(WORK TASK): Filter the data below, keeping only lines that contain "computer".

(ENTRIES SUPPLIED begins)

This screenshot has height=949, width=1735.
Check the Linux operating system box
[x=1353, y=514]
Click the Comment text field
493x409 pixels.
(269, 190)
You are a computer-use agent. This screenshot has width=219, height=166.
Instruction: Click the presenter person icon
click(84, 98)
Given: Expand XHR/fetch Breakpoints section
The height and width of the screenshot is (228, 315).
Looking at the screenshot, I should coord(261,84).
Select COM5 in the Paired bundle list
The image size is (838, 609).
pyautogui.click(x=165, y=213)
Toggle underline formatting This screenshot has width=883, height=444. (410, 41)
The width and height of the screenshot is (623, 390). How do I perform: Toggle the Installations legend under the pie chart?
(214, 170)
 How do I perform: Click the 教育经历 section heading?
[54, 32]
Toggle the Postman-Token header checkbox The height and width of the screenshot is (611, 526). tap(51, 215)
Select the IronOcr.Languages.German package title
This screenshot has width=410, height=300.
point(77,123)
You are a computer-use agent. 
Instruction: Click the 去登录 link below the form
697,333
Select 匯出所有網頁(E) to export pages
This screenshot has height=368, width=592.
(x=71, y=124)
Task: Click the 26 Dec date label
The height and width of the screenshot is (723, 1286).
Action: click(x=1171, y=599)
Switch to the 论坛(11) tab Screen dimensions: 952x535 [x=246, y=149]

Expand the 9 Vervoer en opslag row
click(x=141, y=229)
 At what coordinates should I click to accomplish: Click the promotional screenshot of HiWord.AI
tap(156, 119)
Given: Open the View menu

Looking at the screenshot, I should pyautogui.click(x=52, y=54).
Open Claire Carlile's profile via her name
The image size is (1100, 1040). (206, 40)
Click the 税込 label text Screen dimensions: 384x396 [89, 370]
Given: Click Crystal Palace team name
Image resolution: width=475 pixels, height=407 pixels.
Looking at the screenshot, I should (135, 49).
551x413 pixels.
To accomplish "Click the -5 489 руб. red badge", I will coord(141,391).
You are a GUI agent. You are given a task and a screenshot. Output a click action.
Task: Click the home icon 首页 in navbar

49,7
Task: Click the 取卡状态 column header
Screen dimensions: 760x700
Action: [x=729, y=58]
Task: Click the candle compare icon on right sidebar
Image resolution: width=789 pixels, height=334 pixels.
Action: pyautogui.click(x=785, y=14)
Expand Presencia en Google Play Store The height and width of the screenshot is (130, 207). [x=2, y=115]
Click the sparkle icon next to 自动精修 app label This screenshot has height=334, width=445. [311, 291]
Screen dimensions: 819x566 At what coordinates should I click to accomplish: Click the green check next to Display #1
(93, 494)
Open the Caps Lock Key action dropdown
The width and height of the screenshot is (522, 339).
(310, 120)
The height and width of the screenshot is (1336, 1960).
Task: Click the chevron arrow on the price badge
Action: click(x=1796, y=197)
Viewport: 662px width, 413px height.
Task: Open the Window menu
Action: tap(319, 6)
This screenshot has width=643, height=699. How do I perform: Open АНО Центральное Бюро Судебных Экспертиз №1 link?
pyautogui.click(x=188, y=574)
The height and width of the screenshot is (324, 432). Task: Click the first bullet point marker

(ENTRIES SUPPLIED ends)

(RESULT FOR THIS TASK):
You are a computer-use agent. This screenshot has width=219, height=166.
You are a computer-use agent. 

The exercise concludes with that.